Bij aanvang van het project is een aantal keuzes gemaakt: kinderartsen en gynaecologen trekken samen op, decentrale aansturing vanuit de Onderwijs en Opleidingsregio’s (OOR’s), beginnen met de jongerejaars, professionalisering van de artsen in opleiding tot specialist (aios), en ontwikkeling van onderwijskundige richtlijnen en ‘best practices’. Inmiddels zijn de eerste resultaten van de implementatie bekend; bij het beoordelen ervan is goede ervaring opgedaan met een gecombineerde kwalitatieve (‘resultaatbesprekingen’) en kwantitatieve (enquêteren van aios) evaluatie. In alle OOR’s wordt met de moderne onderwijskundige instrumenten gewerkt. De inbreng van onderwijskundigen is hierbij onontbeerlijk. De opleidingen Kindergeneeskunde en Obstetrie & Gynaecologie verschillen echter dusdanig dat samenwerking niet op elk onderdeel van de implementatie effectief bleek. Aangezien voor implementatie voldoende ‘kritische massa’ nodig is, is voor de kleinere specialismen samenwerking bij de implementatie aangewezen.

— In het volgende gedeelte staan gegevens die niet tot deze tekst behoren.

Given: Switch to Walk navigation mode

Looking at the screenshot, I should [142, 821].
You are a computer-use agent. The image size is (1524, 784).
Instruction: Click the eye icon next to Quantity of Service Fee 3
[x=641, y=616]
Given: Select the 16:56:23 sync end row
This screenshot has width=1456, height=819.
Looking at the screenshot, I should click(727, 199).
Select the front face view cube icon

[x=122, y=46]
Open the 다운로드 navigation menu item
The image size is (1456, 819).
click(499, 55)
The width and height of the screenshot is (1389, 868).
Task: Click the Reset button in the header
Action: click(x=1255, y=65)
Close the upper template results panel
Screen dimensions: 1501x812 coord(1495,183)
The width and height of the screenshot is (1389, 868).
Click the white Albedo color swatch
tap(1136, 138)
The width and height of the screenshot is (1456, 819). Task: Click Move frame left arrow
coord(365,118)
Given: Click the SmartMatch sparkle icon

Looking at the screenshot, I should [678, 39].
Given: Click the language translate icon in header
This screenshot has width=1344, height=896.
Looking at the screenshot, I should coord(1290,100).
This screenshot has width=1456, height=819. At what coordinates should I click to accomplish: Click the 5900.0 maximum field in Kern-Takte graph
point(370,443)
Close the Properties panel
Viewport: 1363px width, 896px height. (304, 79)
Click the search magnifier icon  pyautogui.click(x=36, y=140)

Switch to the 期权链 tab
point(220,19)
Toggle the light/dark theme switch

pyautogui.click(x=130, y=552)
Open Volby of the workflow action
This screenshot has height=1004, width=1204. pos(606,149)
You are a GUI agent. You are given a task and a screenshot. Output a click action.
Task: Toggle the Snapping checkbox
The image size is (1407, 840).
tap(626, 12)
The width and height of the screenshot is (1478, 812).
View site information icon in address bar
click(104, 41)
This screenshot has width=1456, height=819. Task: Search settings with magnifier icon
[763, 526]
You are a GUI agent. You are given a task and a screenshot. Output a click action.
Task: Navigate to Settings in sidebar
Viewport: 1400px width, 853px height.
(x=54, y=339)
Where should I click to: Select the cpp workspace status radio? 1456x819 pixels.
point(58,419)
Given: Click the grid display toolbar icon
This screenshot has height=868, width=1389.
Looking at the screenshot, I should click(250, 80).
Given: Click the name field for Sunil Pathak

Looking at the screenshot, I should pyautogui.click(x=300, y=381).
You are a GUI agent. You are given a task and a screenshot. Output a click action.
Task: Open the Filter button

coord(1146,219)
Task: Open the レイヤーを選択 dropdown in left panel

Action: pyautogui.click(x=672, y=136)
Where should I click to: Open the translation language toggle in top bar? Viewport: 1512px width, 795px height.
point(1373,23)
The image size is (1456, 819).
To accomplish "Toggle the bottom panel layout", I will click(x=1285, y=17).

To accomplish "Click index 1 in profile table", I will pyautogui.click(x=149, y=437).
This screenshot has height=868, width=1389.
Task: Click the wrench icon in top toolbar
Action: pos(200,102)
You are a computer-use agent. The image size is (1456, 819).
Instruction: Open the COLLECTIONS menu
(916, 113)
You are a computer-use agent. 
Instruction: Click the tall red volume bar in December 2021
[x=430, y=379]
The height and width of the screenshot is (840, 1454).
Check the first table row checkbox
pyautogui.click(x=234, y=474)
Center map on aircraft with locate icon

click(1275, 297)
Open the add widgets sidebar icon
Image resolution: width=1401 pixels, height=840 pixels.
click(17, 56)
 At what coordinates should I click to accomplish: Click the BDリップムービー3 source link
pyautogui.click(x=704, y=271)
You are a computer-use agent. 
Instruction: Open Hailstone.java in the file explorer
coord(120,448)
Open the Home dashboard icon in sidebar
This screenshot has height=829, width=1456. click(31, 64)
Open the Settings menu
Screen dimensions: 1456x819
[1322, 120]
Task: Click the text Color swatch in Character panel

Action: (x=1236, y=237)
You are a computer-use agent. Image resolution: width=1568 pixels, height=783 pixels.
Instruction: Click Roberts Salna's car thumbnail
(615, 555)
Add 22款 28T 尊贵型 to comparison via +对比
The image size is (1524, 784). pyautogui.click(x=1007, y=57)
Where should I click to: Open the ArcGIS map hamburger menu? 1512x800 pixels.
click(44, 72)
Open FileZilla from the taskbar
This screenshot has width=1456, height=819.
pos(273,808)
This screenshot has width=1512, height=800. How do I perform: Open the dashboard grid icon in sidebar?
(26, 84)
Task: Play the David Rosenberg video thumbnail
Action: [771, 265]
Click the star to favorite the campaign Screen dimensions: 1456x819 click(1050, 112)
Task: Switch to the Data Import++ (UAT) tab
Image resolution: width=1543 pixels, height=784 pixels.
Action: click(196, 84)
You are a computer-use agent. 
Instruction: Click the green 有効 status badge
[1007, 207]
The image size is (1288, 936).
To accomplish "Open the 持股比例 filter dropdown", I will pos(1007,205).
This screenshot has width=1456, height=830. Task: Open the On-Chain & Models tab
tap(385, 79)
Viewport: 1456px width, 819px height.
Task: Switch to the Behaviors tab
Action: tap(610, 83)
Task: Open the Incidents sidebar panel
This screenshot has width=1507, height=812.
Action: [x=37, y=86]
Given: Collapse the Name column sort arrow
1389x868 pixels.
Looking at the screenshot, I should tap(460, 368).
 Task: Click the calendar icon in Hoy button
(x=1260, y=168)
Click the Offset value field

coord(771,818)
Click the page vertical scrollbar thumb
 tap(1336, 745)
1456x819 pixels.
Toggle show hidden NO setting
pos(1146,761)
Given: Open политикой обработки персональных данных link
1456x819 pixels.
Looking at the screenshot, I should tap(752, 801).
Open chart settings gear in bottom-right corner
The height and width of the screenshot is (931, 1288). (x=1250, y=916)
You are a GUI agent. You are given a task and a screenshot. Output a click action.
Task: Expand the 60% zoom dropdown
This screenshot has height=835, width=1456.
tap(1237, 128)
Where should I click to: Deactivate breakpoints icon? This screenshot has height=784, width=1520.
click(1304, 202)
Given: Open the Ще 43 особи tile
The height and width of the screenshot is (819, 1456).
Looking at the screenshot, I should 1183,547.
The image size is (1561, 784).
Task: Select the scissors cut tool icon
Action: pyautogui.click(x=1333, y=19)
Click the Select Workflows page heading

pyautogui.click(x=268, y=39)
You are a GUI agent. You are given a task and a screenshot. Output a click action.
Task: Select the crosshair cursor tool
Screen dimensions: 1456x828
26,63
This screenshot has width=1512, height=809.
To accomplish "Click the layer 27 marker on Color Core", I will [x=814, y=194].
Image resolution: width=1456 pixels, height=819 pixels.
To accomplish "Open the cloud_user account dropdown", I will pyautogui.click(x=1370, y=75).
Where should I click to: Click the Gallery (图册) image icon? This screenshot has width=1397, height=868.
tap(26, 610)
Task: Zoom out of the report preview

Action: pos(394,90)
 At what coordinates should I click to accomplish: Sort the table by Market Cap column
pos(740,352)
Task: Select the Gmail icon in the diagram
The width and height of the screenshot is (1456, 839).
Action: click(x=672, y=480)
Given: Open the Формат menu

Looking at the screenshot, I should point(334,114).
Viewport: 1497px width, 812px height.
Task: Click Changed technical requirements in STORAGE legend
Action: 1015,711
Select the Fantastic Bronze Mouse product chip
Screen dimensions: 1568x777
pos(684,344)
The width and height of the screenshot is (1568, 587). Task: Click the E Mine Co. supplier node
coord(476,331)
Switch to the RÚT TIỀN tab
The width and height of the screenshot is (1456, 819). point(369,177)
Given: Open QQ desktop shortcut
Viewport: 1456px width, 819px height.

In de zomer van 2008 zijn de eerste onderwijskundige richtlijnen gepresenteerd. Professionalisering van de aios is een belangrijke succesfactor: aios moeten, net als opleiders, getraind worden in het effectief gebruik maken van de door de CCMS opgelegde beoordelingsinstrumenten. Binnenkort zullen ook de andere specialismen aan de slag gaan met het implementeren van gemoderniseerde curricula voor het opleiden van medisch specialisten. Hoewel het belangrijk is dat een verandering ‘eigen’ is, kunnen uit de ervaringen van In VIVO een aantal lessen geleerd worden waarmee een ieder zijn voordeel kan doen. (Kroon CD de, Mulder H, Luijk SJ. van, Busari JO, Schutte MF, Vreede I de, Scheele F, Bont A de, Wallenburg I, Diemen-Steenvoorde JAAM van. In VIVO anderhalf jaar onderweg! Tijdschrift voor Medisch Onderwijs 28;27(6):304-309.)

Summary

In 2004 the Central College for Medical Specialties changed the rules for postgraduate medical training (or residency training). Paediatricians and gynaecologists were the first to change their curricula in accordance with these rules and implement the modernised curricula in the In VIVO project. This paper reports on the progress of this project. At the start of the In VIVO project some essential choices were made (collaboration between gynaecologists and paediatricians, regional instead of central management, junior trainees would be the first to undertake the new curriculum, educational training for trainees, and formulation of educational guidelines and best practices).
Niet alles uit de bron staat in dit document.